La procedura disciplinare. Altro aspetto in senso lato formale del licenziamento è la procedura di contestazione e di discolpa che occorre far precedere al licenziamento per inadempimento; infatti, la corte costi­tuzionale ha esteso al licenziamento disciplinare l’art.7 st.lv., anche nelle ipotesi in cui il recesso del datore non è assoggettato al limite del giustificato motivo. Salvo che in questa ultima ipotesi, al licenziamento disciplinare dovrebbe estendersi, secondo la sent. 204/1982, anche il comma primo dell’art. 7 che impone, con l’ob­bligo della pubblicità, anche quello della predeterminazione; tuttavia, la mancanza di predeterminazione e di pubblicità non dà luogo all’invalidità del licenziamento in quanto la connessione tra inadempimento e licenzia­mento è sancita dalla stessa legge (art. 3 L. 604/1966 e art. 2119 cc.), senza necessità, quindi, che vi provveda il datore.

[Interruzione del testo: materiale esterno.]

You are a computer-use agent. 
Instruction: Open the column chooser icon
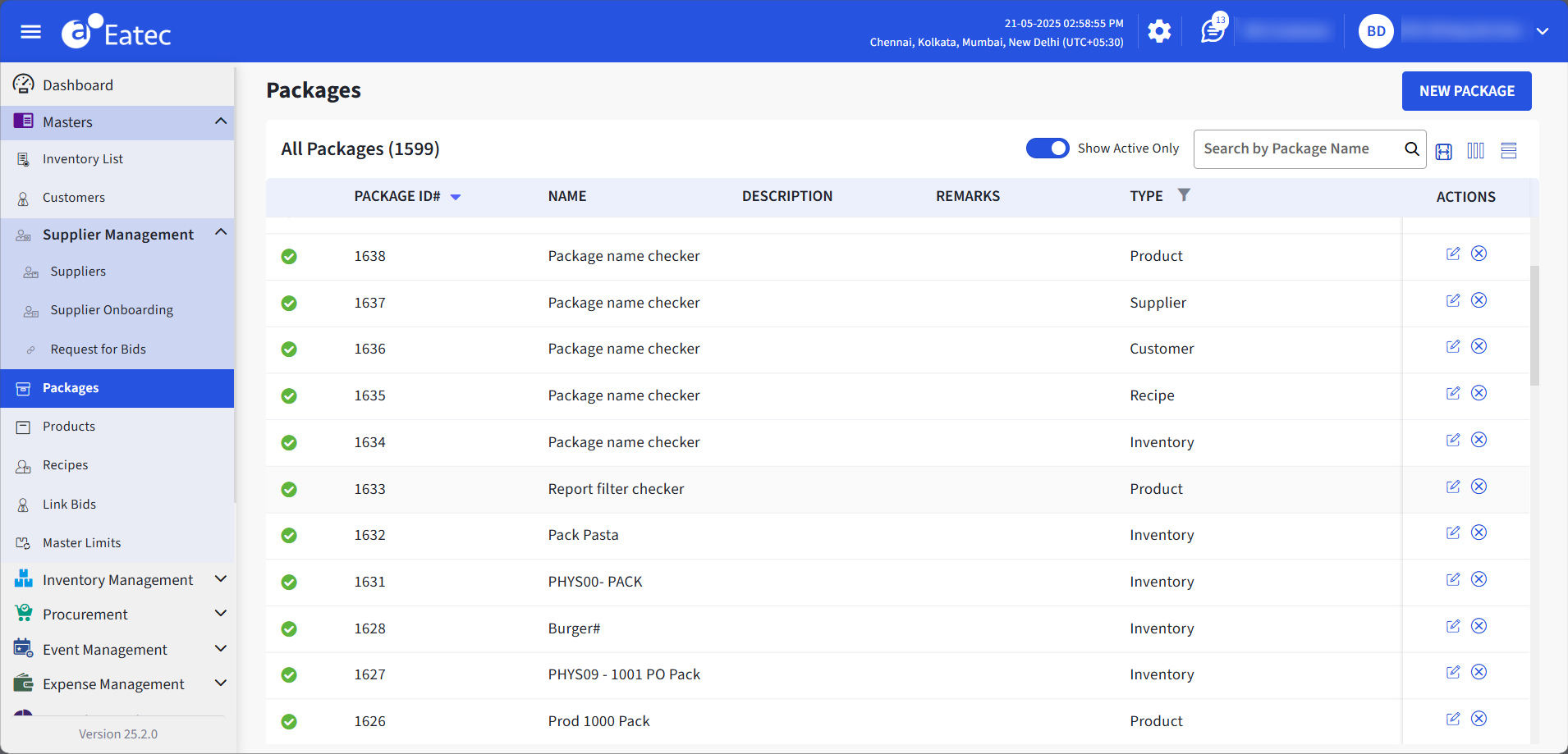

Forma della contestazione e termini. La Corte non si è occupata dell’estensione al licenziamento disciplinare anche del comma quinto dell’art.7 st.lv. che sancisce la forma scritta della contesta­zione e il termine minimo di cinque giorni dalla contestazione all’applica­zione della sanzione. Deve ritenersi, tuttavia, che anche tali disposizioni si applichino anche alla sanzione più grave, quella espulsiva.

La contestazione deve avvenire nel ri­spetto dei principi dell’immediatezza, della specificità e dell’immodifica­bilità, a garanzia del diritto di difesa del prestatore.

Al lavoratore pos­sono essere contestati, se siano tali da ledere il rapporto fiduciario, anche comportamenti per i quali sia in corso un procedimento penale; essendo caduto il principio della priorità del procedimento penale i comportamenti stessi potrebbero costituire, se adeguatamente motivati, una giusta causa o un giustificato motivo, anche prima della sentenza penale.

Nel caso dell’inadempimento giusta causa, e cioè dell’inadempimento che non consente la prosecuzione neppure provvisoria del rapporto (art. 2119 cc.), il datore, al momento della contestazione, può sospendere in via cautelare il dipendente, preclu­dendogli in tal modo di continuare a svolgere la prestazione in attesa della conclusione del procedimento di contestazione e di discolpa.

Secondo la giurisprudenza il licenziamento disciplinare in contrasto con l’art.7 st.lv. non è nullo, come si afferma per i provvedimenti relativi alle sanzioni conservative, ma è assimilabile al licenziamento ingiustificato per la mancanza di un presupposto essenziale, con conseguente applica­zione del regime reale o del regime obbligatorio a seconda del numero dei dipendenti.